▶ _Request_
Convert the entries below, from the line containing "annonce bdsm (165, 547)" through the line containing "bdsm albi (162, 556)", into a JSON list of strings with one string per line, skipping blank lines.

▶ _Record extracts_

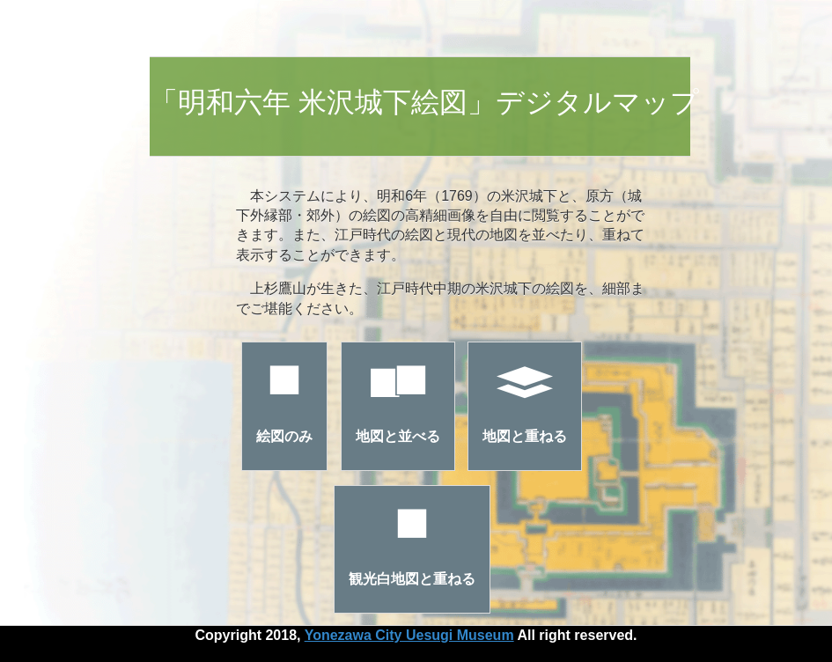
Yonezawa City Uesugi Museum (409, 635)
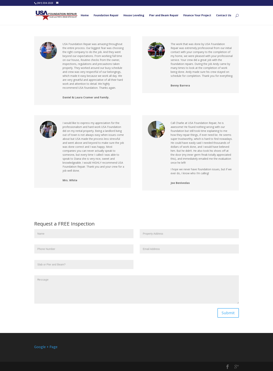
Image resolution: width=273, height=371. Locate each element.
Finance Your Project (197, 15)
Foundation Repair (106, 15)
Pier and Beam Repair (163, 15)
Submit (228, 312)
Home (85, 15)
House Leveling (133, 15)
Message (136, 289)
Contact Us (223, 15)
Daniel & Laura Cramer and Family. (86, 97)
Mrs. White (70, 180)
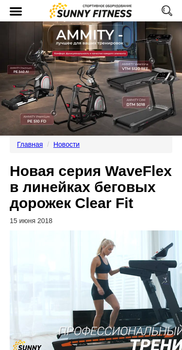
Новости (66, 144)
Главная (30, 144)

==

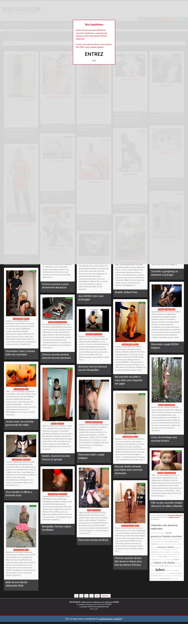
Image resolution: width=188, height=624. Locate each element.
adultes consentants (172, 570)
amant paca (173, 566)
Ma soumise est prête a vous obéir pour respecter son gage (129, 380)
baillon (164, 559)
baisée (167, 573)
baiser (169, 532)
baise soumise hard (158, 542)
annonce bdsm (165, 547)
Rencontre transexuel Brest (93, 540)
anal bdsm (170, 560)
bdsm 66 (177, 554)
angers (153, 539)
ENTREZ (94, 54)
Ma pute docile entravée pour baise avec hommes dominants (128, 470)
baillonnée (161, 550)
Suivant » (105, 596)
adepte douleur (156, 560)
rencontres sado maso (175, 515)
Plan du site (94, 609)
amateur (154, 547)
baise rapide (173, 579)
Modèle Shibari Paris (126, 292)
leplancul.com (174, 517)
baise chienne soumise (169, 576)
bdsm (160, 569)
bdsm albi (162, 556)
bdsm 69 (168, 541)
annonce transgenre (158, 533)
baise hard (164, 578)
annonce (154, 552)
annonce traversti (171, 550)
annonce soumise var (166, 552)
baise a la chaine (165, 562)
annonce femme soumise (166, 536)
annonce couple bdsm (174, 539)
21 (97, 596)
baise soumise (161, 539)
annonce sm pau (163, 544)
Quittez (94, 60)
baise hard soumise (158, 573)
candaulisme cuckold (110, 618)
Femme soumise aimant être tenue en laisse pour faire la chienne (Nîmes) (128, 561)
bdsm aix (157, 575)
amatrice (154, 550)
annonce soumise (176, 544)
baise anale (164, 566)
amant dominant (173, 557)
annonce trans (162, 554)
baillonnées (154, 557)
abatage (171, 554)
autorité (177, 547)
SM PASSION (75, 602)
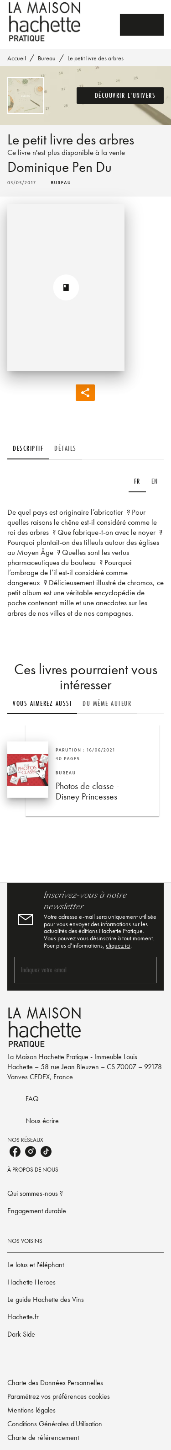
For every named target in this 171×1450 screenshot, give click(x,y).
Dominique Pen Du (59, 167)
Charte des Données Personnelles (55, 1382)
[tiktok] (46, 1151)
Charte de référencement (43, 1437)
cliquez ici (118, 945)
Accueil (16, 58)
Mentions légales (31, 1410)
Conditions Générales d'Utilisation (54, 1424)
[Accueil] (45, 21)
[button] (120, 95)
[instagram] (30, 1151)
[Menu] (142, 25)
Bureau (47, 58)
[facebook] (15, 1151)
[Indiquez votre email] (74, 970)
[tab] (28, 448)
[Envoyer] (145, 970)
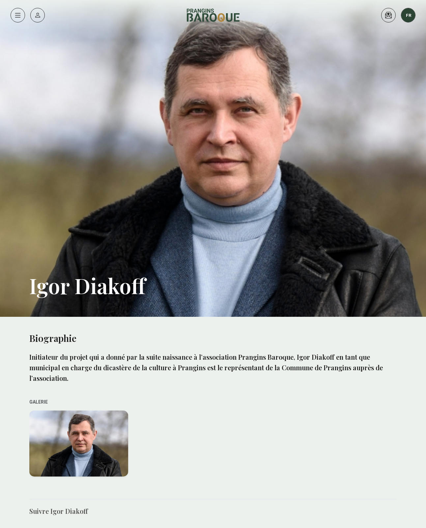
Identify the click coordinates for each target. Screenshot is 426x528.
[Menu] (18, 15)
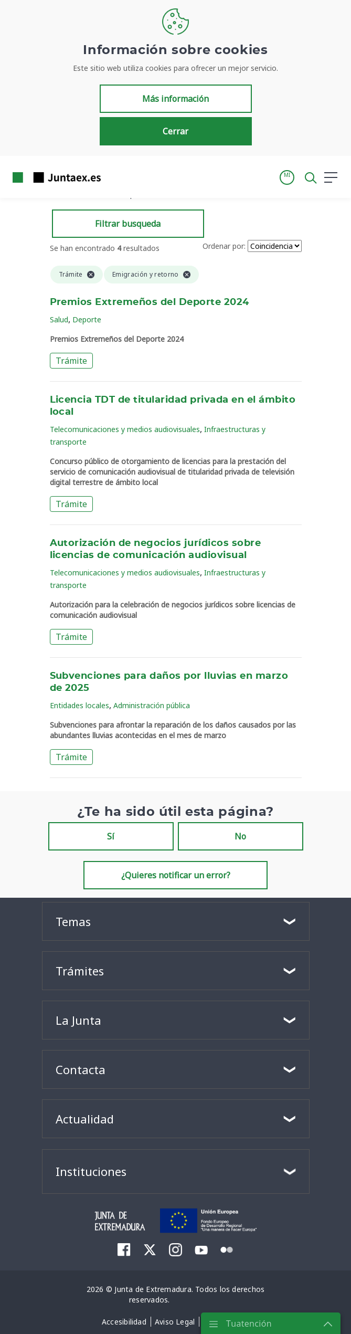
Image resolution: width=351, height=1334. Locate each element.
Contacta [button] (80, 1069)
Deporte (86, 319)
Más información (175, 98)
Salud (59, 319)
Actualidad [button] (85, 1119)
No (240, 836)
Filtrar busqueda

▶ _Complete output_
[
  "annonce bdsm (165, 547)",
  "Rencontre transexuel Brest (93, 540)",
  "anal bdsm (170, 560)",
  "bdsm 66 (177, 554)",
  "angers (153, 539)",
  "ENTREZ (94, 54)",
  "Ma pute docile entravée pour baise avec hommes dominants (128, 470)",
  "baillonnée (161, 550)",
  "Suivant » (105, 596)",
  "adepte douleur (156, 560)",
  "rencontres sado maso (175, 515)",
  "Plan du site (94, 609)",
  "amateur (154, 547)",
  "baise rapide (173, 579)",
  "Modèle Shibari Paris (126, 292)",
  "leplancul.com (174, 517)",
  "baise chienne soumise (169, 576)",
  "bdsm (160, 569)",
  "bdsm albi (162, 556)"
]